▸ **Task**: Reproduce the material below word for word, omitting the pictures.

═════ Extracted material

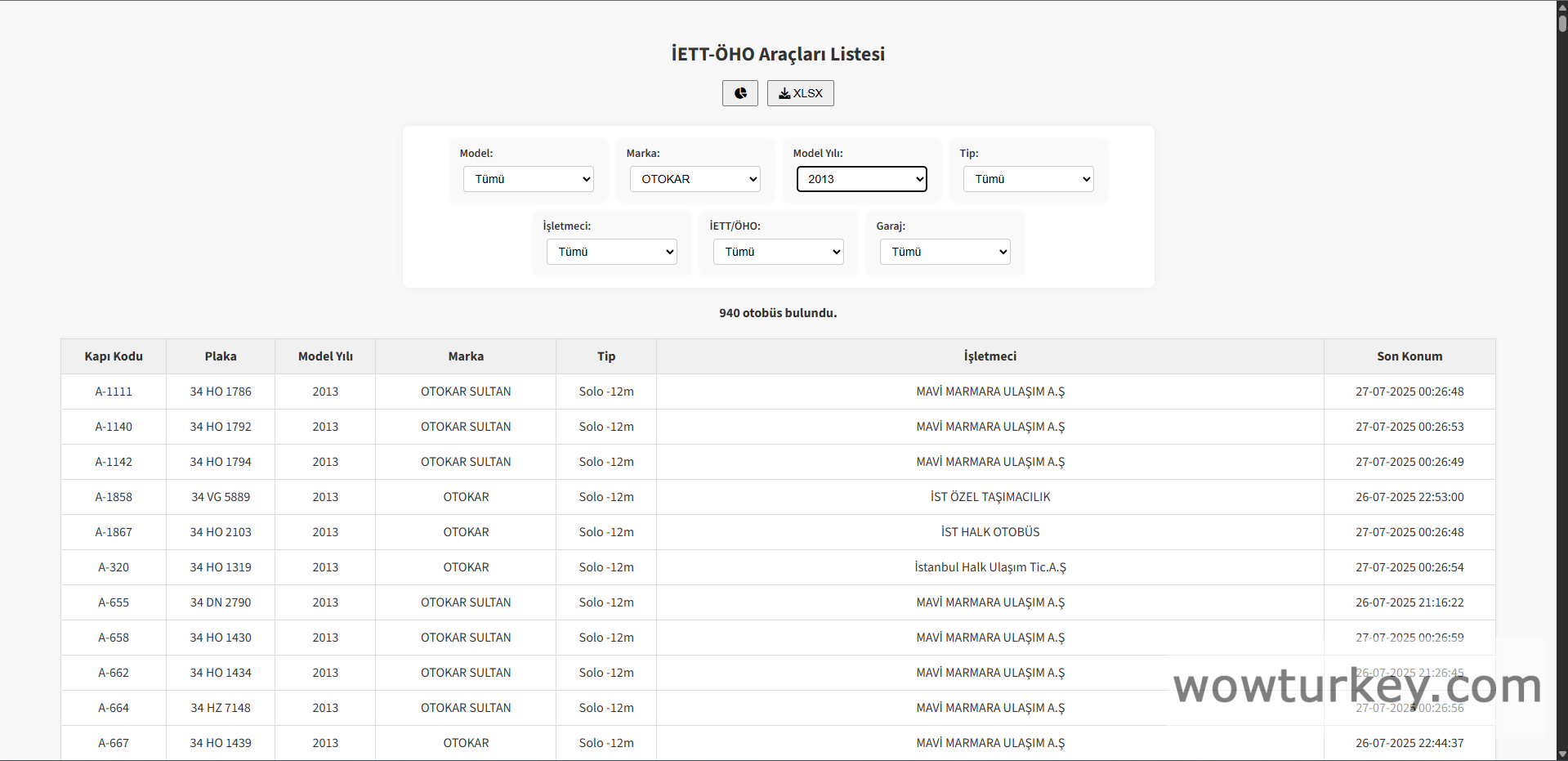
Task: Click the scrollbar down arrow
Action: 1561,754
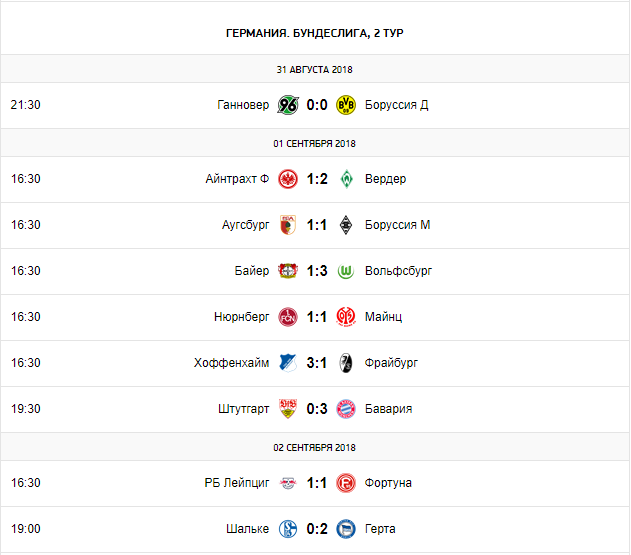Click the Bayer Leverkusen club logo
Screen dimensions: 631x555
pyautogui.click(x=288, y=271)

══════════

▸ **Solution**:
Task: Click the scrollbar down arrow
Action: 1561,754
Click the Bayer Leverkusen club logo
Screen dimensions: 631x555
pyautogui.click(x=288, y=271)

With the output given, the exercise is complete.